» Activity:
Every line with the word "dropdown" in it should be extracted from the data that follows.

[Collected data entries]
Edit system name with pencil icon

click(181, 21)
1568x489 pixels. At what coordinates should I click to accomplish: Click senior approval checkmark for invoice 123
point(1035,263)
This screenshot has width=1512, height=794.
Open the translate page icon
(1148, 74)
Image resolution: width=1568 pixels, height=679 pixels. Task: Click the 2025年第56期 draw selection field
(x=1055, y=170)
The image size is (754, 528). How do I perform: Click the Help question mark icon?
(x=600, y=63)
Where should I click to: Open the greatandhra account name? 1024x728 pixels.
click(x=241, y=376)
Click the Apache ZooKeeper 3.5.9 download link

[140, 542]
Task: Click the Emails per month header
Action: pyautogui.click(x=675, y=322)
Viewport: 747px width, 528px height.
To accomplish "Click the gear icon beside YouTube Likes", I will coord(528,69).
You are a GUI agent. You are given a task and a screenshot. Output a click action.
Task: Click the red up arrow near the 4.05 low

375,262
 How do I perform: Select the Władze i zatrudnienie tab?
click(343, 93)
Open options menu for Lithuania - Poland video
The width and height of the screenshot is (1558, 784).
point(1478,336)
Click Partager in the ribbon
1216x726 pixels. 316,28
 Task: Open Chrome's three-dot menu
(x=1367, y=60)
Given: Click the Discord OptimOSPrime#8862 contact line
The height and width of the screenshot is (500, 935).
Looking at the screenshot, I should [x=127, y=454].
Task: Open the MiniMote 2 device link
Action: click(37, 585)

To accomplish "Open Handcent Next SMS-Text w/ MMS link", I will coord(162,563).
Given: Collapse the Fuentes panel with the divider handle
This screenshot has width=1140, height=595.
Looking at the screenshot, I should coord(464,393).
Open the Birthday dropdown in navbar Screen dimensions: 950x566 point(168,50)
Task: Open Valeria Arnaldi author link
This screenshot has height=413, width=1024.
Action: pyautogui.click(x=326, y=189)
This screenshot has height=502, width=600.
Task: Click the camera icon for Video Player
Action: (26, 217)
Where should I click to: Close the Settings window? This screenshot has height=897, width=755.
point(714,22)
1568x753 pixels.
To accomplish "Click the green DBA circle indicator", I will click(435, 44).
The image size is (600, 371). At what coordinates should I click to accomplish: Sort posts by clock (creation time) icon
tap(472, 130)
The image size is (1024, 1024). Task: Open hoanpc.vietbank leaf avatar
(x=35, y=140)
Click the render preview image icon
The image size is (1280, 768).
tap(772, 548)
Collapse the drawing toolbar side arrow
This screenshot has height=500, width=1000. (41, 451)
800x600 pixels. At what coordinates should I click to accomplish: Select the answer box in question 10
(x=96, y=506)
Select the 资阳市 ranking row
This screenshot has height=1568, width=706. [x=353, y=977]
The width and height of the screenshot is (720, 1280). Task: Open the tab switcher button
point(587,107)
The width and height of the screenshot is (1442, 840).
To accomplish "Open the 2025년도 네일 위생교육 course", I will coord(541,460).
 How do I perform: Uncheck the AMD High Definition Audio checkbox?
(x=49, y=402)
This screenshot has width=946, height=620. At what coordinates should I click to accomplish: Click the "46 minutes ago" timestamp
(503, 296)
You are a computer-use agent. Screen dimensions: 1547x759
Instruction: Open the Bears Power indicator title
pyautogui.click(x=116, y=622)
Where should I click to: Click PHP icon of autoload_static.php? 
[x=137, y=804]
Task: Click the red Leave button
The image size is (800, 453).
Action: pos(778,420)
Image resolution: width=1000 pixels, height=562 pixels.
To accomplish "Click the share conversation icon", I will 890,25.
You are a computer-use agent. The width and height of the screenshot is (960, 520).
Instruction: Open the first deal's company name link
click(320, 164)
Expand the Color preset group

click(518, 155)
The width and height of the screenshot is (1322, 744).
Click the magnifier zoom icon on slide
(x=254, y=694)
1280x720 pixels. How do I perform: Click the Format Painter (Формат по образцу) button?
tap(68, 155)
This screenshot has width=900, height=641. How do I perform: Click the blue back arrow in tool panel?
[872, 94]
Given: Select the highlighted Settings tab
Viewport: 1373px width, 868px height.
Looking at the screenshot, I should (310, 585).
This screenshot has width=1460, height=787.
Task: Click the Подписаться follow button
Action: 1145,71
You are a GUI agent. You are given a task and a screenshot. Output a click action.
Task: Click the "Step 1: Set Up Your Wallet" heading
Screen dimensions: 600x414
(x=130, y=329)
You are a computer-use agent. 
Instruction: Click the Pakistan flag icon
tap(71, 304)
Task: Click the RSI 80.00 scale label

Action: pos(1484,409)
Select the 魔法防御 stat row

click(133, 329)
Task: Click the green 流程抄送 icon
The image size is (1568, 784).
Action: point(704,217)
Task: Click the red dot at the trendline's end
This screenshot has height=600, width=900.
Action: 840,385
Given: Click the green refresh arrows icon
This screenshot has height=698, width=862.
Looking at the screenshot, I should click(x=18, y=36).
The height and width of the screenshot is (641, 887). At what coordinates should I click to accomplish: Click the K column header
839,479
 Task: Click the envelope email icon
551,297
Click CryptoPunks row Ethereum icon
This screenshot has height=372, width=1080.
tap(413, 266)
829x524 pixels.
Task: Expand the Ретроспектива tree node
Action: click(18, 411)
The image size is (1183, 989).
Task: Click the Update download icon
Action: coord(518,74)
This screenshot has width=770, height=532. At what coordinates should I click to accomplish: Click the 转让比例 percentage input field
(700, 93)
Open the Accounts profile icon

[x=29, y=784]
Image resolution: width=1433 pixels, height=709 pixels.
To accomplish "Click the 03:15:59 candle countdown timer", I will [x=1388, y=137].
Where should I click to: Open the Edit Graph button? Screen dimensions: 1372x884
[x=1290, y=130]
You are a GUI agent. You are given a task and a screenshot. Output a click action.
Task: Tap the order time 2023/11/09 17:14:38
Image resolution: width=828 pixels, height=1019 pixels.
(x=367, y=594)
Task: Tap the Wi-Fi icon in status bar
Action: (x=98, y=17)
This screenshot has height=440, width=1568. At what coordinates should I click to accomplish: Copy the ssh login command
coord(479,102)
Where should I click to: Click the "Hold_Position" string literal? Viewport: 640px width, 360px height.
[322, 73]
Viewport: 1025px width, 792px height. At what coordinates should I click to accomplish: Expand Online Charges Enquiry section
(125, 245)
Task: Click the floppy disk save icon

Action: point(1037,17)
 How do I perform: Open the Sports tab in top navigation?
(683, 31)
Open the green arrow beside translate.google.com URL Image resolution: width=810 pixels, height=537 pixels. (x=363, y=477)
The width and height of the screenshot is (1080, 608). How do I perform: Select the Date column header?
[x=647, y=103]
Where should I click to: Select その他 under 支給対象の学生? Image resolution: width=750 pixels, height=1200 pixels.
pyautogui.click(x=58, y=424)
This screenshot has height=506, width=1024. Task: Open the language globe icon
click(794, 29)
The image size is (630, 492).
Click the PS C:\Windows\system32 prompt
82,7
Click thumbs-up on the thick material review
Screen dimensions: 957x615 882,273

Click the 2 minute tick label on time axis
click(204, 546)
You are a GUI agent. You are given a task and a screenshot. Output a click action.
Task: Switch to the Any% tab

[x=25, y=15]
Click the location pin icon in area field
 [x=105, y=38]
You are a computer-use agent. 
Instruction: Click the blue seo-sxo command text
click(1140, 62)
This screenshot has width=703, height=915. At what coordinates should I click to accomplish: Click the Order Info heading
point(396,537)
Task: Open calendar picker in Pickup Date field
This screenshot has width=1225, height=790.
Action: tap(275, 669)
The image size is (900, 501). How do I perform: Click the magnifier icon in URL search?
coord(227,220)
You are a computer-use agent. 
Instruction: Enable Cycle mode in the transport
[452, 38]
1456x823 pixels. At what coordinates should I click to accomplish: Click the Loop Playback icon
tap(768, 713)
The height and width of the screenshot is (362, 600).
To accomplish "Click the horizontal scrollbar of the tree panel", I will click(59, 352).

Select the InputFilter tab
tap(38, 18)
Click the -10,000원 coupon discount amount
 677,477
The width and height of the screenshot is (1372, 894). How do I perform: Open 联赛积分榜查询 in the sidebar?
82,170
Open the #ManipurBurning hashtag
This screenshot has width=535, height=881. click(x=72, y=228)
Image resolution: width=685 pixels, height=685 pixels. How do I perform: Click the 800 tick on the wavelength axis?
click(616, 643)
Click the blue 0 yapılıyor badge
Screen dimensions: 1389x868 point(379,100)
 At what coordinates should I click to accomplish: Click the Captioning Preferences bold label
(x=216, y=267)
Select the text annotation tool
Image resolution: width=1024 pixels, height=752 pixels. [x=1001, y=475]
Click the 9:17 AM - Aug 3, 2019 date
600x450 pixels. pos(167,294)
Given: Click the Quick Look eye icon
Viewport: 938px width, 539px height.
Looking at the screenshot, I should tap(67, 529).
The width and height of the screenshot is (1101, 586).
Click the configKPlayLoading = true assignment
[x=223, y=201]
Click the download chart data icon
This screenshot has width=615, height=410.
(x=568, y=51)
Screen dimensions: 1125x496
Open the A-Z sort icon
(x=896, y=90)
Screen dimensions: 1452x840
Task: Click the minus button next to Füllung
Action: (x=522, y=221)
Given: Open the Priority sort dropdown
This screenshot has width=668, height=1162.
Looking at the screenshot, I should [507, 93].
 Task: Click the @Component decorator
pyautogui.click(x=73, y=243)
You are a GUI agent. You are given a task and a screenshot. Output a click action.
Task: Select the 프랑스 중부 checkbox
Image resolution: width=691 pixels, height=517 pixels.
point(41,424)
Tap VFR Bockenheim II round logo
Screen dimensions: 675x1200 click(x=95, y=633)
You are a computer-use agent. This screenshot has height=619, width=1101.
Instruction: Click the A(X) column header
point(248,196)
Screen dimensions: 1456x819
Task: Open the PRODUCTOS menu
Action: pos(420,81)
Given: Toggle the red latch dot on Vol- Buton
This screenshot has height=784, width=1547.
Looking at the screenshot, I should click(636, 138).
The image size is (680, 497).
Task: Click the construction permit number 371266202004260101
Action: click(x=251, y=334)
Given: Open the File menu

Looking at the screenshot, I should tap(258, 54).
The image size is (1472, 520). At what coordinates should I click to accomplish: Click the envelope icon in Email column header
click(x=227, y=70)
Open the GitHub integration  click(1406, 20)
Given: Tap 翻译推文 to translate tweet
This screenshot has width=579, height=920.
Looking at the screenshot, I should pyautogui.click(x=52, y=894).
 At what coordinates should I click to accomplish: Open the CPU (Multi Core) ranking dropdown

» Result below:
Open the Birthday dropdown in navbar Screen dimensions: 950x566 point(168,50)
Given: Open the Priority sort dropdown
 At what coordinates should I click to accomplish: Open the CPU (Multi Core) ranking dropdown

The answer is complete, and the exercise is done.